Web Design Layout

When it comes to website design, sticking with what is easy and straight-forward is generally the best. While you may wish to Wow your readership with stunningly flashing, spinning graphics, resist the urge. It has been shown in studies that folk usually find all that flash and glitz to be annoying and distracting. Having 6 to eight frames on a page only causes bafflement if not done right. Make it simple and try not to drive your web visitors silly.

The most well liked layout is the 3-column model, because it works really well. You will find that many good websites have this layout with categories running down the left and updates, advertising and so on running down the right. While this may appear to be a bit dull, readers love it because it is easy, straight-forward and straightforward to navigate.

Whitespace is another function of a good layout. Permitting for the reader to have space to rest their eyes is a plus for most designs. White space is as important as the layout itself.

Graphics should be used to enhance the layout as elements that add to what is written on the page. It should be used as an extension of the text and should lend to further lucidity about the topic. Graphics shouldn’t overtake what’s being conveyed ; it should only help to make the content clear.

Using Fonts

There’s a standard for fonts that have worked well since before the World Wide Web began. In print design, paperspapers and magazines, the mix of Serif types for announcements and San-Serif type for text has always worked well.

This doesn’t carry over to the web where Sans-serif fonts are the best choice because they are easier to read on the screen.

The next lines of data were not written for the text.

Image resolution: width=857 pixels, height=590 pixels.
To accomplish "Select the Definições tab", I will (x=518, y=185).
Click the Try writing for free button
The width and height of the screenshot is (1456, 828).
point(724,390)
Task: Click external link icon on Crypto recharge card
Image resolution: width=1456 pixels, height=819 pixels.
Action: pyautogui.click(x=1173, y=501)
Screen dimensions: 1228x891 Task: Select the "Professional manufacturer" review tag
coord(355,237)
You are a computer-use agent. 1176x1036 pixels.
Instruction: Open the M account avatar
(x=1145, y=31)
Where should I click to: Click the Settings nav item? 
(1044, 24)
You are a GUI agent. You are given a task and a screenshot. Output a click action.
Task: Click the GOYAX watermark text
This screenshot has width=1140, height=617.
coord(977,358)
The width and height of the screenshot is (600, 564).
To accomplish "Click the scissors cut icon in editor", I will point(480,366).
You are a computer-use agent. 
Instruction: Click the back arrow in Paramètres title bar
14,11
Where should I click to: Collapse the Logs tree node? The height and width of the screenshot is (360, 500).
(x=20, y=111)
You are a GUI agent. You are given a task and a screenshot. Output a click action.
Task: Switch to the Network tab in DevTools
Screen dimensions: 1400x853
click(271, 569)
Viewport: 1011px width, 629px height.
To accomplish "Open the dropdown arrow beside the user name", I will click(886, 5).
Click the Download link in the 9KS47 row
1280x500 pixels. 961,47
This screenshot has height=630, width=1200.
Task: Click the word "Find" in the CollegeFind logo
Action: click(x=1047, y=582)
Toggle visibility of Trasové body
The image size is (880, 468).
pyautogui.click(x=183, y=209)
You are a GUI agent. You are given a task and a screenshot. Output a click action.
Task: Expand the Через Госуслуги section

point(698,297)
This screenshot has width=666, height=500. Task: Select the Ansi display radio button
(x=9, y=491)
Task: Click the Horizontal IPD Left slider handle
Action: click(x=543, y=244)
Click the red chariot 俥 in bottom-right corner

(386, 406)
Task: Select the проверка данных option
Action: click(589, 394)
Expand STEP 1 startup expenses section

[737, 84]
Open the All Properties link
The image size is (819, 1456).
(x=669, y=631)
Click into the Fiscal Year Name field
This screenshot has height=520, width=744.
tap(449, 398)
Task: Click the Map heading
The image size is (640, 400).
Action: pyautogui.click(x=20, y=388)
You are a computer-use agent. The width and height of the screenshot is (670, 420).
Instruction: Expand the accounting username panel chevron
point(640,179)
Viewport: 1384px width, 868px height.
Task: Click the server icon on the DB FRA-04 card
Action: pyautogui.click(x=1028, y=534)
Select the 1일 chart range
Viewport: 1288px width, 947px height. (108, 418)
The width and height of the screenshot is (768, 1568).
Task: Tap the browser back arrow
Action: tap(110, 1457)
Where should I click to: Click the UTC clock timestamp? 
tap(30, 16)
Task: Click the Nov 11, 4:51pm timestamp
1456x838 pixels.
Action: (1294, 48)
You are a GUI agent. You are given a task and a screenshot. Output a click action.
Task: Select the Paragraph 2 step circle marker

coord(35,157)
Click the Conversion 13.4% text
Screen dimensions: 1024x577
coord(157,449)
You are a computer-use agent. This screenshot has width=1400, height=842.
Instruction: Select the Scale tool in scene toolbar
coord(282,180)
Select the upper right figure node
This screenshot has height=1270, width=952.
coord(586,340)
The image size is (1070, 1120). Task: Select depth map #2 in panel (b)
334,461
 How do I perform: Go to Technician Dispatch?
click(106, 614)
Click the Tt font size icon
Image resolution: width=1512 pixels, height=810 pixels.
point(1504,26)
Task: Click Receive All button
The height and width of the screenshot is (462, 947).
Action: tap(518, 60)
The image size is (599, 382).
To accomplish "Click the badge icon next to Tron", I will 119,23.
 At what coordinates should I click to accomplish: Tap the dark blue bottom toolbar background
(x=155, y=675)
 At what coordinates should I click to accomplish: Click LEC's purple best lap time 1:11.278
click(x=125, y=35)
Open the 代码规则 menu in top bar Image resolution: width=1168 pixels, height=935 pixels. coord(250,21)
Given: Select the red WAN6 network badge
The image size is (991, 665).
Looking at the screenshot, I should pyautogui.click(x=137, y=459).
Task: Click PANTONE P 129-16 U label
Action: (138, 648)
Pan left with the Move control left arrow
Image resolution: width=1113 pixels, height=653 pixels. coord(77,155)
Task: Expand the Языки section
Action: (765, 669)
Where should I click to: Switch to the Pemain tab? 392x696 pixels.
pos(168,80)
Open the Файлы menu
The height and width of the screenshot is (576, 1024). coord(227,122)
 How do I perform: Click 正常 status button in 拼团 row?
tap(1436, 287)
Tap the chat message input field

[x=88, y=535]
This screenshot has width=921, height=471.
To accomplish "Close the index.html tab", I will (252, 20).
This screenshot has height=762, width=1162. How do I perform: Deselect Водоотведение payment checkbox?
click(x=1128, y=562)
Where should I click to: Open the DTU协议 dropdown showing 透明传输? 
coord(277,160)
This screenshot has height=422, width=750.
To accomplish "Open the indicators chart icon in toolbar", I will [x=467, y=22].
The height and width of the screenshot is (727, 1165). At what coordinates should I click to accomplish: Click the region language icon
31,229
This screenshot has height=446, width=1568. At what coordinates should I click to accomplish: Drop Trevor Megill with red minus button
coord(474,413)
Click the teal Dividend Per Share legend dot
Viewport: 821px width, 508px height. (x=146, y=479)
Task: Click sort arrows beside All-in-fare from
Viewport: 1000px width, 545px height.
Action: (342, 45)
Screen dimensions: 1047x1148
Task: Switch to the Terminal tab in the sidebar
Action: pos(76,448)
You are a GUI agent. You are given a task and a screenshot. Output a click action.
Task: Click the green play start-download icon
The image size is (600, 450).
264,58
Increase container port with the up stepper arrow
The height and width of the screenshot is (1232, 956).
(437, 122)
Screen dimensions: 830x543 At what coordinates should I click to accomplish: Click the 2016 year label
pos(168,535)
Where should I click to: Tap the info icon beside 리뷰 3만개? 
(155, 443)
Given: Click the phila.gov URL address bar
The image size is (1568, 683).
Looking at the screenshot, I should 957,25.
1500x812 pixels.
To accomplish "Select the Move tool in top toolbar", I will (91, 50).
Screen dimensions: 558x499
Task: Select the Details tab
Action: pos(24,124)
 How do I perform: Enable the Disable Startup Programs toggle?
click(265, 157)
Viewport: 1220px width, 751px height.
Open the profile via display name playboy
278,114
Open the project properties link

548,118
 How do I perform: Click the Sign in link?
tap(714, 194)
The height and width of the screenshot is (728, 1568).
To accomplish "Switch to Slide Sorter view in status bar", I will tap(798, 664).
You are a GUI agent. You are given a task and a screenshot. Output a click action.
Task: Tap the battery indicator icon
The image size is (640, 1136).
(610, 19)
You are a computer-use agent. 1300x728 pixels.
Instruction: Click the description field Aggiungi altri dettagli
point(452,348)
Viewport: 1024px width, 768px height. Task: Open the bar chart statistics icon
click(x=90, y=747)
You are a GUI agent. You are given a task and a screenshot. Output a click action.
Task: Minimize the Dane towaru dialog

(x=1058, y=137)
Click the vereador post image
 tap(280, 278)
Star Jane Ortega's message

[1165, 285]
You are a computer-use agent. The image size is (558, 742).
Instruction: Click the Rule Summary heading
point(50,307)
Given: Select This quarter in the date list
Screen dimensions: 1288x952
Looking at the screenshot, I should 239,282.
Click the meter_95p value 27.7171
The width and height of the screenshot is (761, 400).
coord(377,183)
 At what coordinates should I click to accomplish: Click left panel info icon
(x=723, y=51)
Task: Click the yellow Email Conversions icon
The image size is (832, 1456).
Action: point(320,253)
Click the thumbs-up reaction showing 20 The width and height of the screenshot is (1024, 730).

Up until recently monitor resolution hasn’t been that high, and if you use serif type fonts for text, it would blur together making reading trickier. If you’re planning on offering a print-friendly page, you should use print design fonts ( i.e. Serif for headlines and Sans-serif for text ).

Font Editor

The second thing to keep in mind about using fonts is to limit the number of fonts you put on one page. Keep it simplistic – two, perhaps 3 fonts at most. Good website design is simple to read. You can use some ornamental type font, but it’ll take away from the message you are attempting to convey. Standard font families are best, and even with the new high-spec monitors, you need to stick with Sans-serif fonts if possible.

In web design, the hottest fonts include Geneva, Arial, Verdana and Helvetica. They are easily read, Sans-serif and superb for all web site designs.